Thus, an analysis of the recent Games from a South Korean perspective needs to examine not only the quality of athleticism, but also its economic, political and cultural dimensions. Furthermore, it is necessary to contextualize the PyeongChang Games in relation to two significant related events: the Seoul 1988 Summer Olympic Games and the upcoming Games of Tokyo 2020 and Beijing 2022. Only this way would we be able to properly judge the Games that concluded only a few weeks ago.
Seoul 1988: South Korea’s Coming Out Party
The South Korea of 1988 was very different from the South Korea of 2018. Back in the 1980s, South Korea still was a rising power and an emerging economy. Most outsiders knew little of the country located on the Far East of the Eurasian landmass. The Korean War and its depiction in movies and TV series such as M*A*S*H was all that most foreigners could think of when asked about South Korea.[1] Even the economic success dubbed the Miracle on the Han River was not widely known. The World Bank, for example, would only publish its East Asian Miracle report in 1993.[2]
Thus, the Seoul 1988 Games were an opportunity for South Korea to make itself known to the wider world. And this is what the country did. South Korea surprised many with the performance of its sportspeople during the Games. The country sent its largest-ever delegation to the Games, with 401 athletes participating in them. They won a total of 33 medals, South Korea’s best-ever and still-unmatched haul.[3] South Korea ranked fourth in the medal table and has been in the top-ten ever since save for the 2000 Games. It can be said that South Korea became a first-class sporting nation thanks to the preparations toward the launch of the Seoul Games.

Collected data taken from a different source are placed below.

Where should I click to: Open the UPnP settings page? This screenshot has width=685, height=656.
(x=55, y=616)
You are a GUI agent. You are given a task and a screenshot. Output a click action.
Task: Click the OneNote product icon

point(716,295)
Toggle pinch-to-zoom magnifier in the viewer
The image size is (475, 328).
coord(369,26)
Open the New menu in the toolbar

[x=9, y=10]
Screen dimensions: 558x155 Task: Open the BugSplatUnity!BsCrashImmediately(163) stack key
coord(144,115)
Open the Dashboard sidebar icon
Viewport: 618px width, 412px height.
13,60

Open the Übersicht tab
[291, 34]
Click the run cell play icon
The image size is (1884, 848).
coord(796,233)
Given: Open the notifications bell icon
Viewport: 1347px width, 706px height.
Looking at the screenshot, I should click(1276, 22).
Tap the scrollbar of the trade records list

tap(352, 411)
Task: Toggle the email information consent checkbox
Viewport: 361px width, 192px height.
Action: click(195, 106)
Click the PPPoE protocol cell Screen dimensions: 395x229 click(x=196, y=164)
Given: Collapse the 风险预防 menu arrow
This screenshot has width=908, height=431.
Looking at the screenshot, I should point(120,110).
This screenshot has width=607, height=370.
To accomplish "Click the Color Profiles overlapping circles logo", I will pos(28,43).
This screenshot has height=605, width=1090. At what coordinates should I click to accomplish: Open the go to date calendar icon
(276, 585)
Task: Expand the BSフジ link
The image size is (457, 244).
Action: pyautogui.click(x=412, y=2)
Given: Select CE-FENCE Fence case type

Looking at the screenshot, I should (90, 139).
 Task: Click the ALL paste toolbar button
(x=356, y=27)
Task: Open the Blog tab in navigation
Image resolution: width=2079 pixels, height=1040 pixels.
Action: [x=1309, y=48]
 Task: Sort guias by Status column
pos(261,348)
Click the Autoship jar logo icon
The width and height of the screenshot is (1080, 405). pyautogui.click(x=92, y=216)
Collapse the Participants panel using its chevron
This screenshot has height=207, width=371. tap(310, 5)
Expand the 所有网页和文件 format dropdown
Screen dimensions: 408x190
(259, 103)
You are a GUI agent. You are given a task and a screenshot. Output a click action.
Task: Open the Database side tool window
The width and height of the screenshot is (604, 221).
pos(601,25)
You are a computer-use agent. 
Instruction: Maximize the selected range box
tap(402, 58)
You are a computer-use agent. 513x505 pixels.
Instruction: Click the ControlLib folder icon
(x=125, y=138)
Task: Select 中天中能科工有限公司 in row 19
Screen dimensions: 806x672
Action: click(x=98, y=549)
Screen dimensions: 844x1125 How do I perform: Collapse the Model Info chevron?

The economic dimension of the 1988 Games was clear. South Korea was on the verge of becoming a developed economy. Indeed, it would join the OECD club of developed economies less than ten years later – in 1996. South Korea sought to present itself as a modern economy which had left behind the destitution brought about by Japanese colonization and the Korean War. Instead, the country wanted to show that it had become an economic powerhouse rapidly becoming a world-leader in industries such as electronics, shipbuilding and automobiles. As only the second Asian country to ever host the Games, South Korea also wished to demonstrate that it was capable of making the necessary spending to host the biggest sports competition in the world.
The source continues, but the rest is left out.